One of the side effects of needing a temporary directory is needing to clean up after yourself. In my case, I extract a plugin into its own temporary directory (though it's currently not sandboxed) and load assemblies (kinda like ELF files) from that directory. When my plugin objects are disposed of (IDisposable and all that), the directory needs to be deleted.
Sadly, the .NET runtime still holds a handle to your assembly file while it's loaded into your application. This means you're met with an exception when you try to delete the directory because a file in that directory is in use.

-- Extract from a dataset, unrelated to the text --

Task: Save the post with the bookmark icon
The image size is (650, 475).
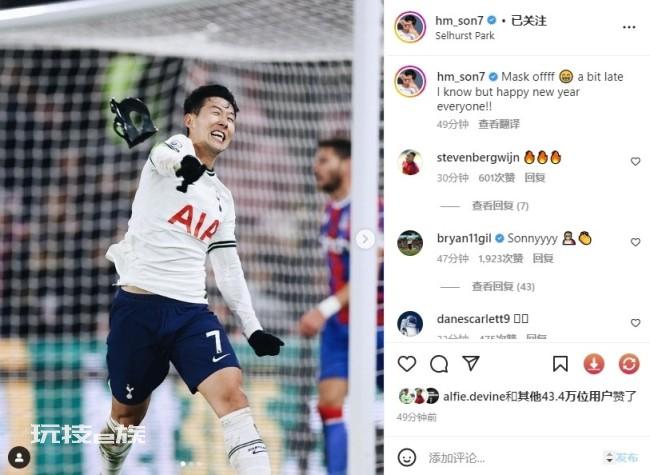Action: click(x=560, y=364)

There are many ways to delete an executable currently in use, so I thought I'd share my simple implementation.
The idea is simple: run a child process which waits for the parent process to quit. Then, delete the needed files and directories.
The program is so simple it fits nicely into one or two functions:
static void Main(string[] args) { try { var parentProcess = Process.GetCurrentProcess().Parent(); parentProcess.WaitForExit(5000); // Wait some reasonable amount of time. } catch (Exception e) { // We don't care about no exceptions! Console.WriteLine("Exception while waiting for parent process:"); Console.WriteLine(e); } foreach (string fileName in args) { try { if (Directory.Exists(fileName)) { Directory.Delete(fileName, true); } else if (File.Exists(fileName)) { File.Delete(fileName); } } catch (Exception e) { // We don't care about no exceptions! Console.WriteLine("Exception while deleting file or directory '{0}':", fileName); Console.WriteLine(e); } } }
I call this program DOPE: Delete On Parent Exit.
I provide a sensible timeout for waiting for the parent process in case problems occur. I don't want to leave DOPE running forever on a user's machine or something. Windows is not to be trusted with process management...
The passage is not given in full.